We are using MongoDB Node Driver to invoke the bulkWrite.
We have very minimal indexes.
Using an M20 Cluster.
Each bulk write will consist of 10000 records in a batch, which are executing in series.
Is there any way to enhance the performance of this bulk write ? Would switching to another Mongo Driver help here ? since the driver only invokes the bulkWrite.
It looks like you are trying to throttle the whole operation. Why only 10000 documents? Why in series? From where (hardware and network) are you calling bulkWrite? 3.6 million of documents of 1Kb each document is a lot different than 3.6 million of documents of 1Mb. Have you tried different work distribution strategies? Less or more document per bulkWrite, in parallel rather than in series. Knowing everything that you tried would save us a lot of time. Because proposing something you already tried and that you already know does not work is a waste of time. And what is you use-case? Is is frequent that you must insert 3.6M documents? Or you are trying to stress test your system by simulating 3.6M people doing 1 insert.
Why only 10000 documents?
It was mentioned here that the bulk write has a maxLimit of 100000. And we noticed that the batch size of 100000 performed poorly when compared to 10000.
Why in series?
My bad, I missed one major point. We are processing 10 batches in parallel.
I’ve shared below different configurations of Parallel Ops and Batch size along with their corresponding time taken to upsert 100000 records (we reduced the number of records, just to see how it would behave with varying configurations).
MongoDB Cluster Tier
No. of Parallel Ops
Batch Size
Time taken to Insert 100000 records
M20
10
2000
23049
M20
10
1000
23725
M20
10
2500
24443
M20
5
1000
27469
M20
5
2000
27578
M20
10
5000
27611
M20
5
2500
28427
M20
5
10000
29561
M20
10
10000
30674
M20
5
5000
37241
From where (hardware and network) are you calling bulkWrite?
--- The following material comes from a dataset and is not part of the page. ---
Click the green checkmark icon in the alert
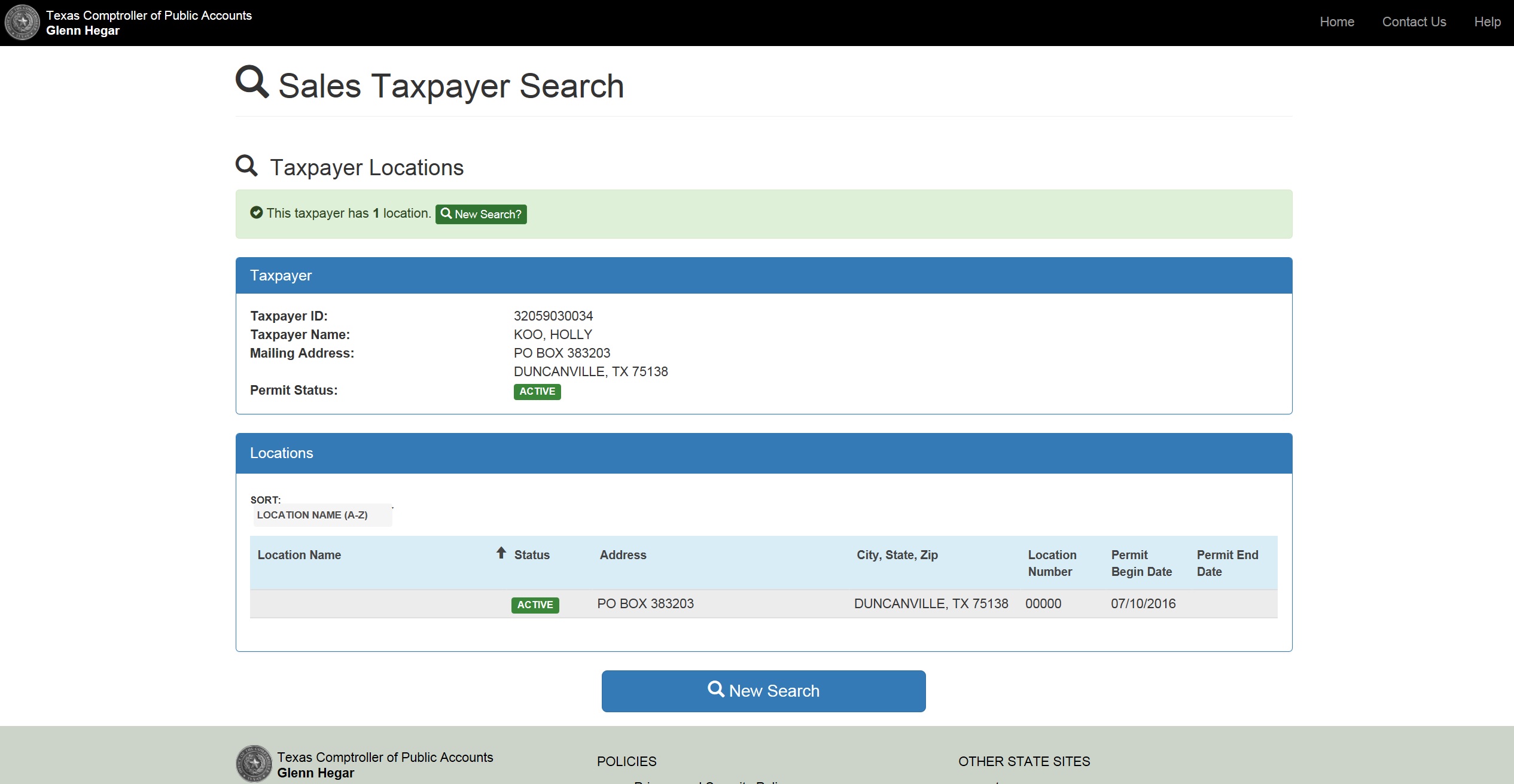 (x=257, y=213)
I’m using M1 Macbook Pro, although this bulk write is expected to be initiated via an AWS lambda (Amazon Linux). We have tested this action on the lambda and it seems to be behaving the same way there as well.
Here are the configurations for the Macbook
Model Name:
MacBook Pro
Model Identifier:
MacBookPro17,1
Total Number of Cores:
8 (4 performance and 4 efficiency)
Memory:
16 GB
Network: 200Mbps
Average size of each document: 428B
Have you tried different work distribution strategies
I’ve shared the different configs we have tried above.
And what is you use-case? Is is frequent that you must insert 3.6M documents?
This is not a very frequent action, its expected to happen maybe once or twice in a day. We are building an LMS, our clients would have 10K students and 300 contents (in each course). We need to insert 3 million records to the DB for an architectural use case(when the contents are created and published all at once). Although this is the worst case scenario, we need our system to support this number.
Most likely caused by the fact that you are doing performance testing on a cluster type that is wrong for this purpose. See the following note about M20
Do you have any metrics on how the cluster performs? CPU usage, disk I/O, RAM …
So basically, you are expecting good performance out of something configured for low traffic.
So before trying to optimize your code you have to make sure you are using the proper infrastructure.
We checked the metrics, It did seem like CPU usage was touching 100% at times. We will upgrade to a higher tier cluster and monitor the performance.
Also, had some questions related to the code size optimisations that we could do once we opt a higher tier.
Do you recommend processing in batches ?
How many batches should we ideally process in parallel ?
Would the Mongo Driver play any significant role with regards to a bulk write (I had read about the driver performance comparison here). If yes, which driver client do you recommend ?
Thanks for the input @steevej. This has been helpful.
I do not think that the driver would make a big difference during bulkWrite as the bulk of the work will be done in the server. About the comparison link you share, one issue I see reading diagonally is
The benchmark was ran in my personal laptop (i7–6th generation, 24 GB RAM), against a dockerized MongoDB 4.2 also running locally, so network times are negligible but on the other hand we have to take in account that the same machine has to cope with running the DB server and the client concurrently.
Yes network time are negligible but context switches increases. You have to test with an architecture that is closed to what you want to implement. If running the client and the server on the same machine is not your use-case, then your results may differ.
It all depends of your use-cases. I think your approach of testing different number of batches vs size of batches is appropriate and should provide you with the correct configuration one you figure out and eliminate your bottlenecks until you reach the performance you want. In your table, there is not an order of magnitude differences between each configuration and the fact that you are using 100% CPU indicates that the bottleneck was indeed the M20. Only running the same tests on a bigger machine can provide you with the insight on the best config.
There is no easy answer except the easiest of them all, it depends.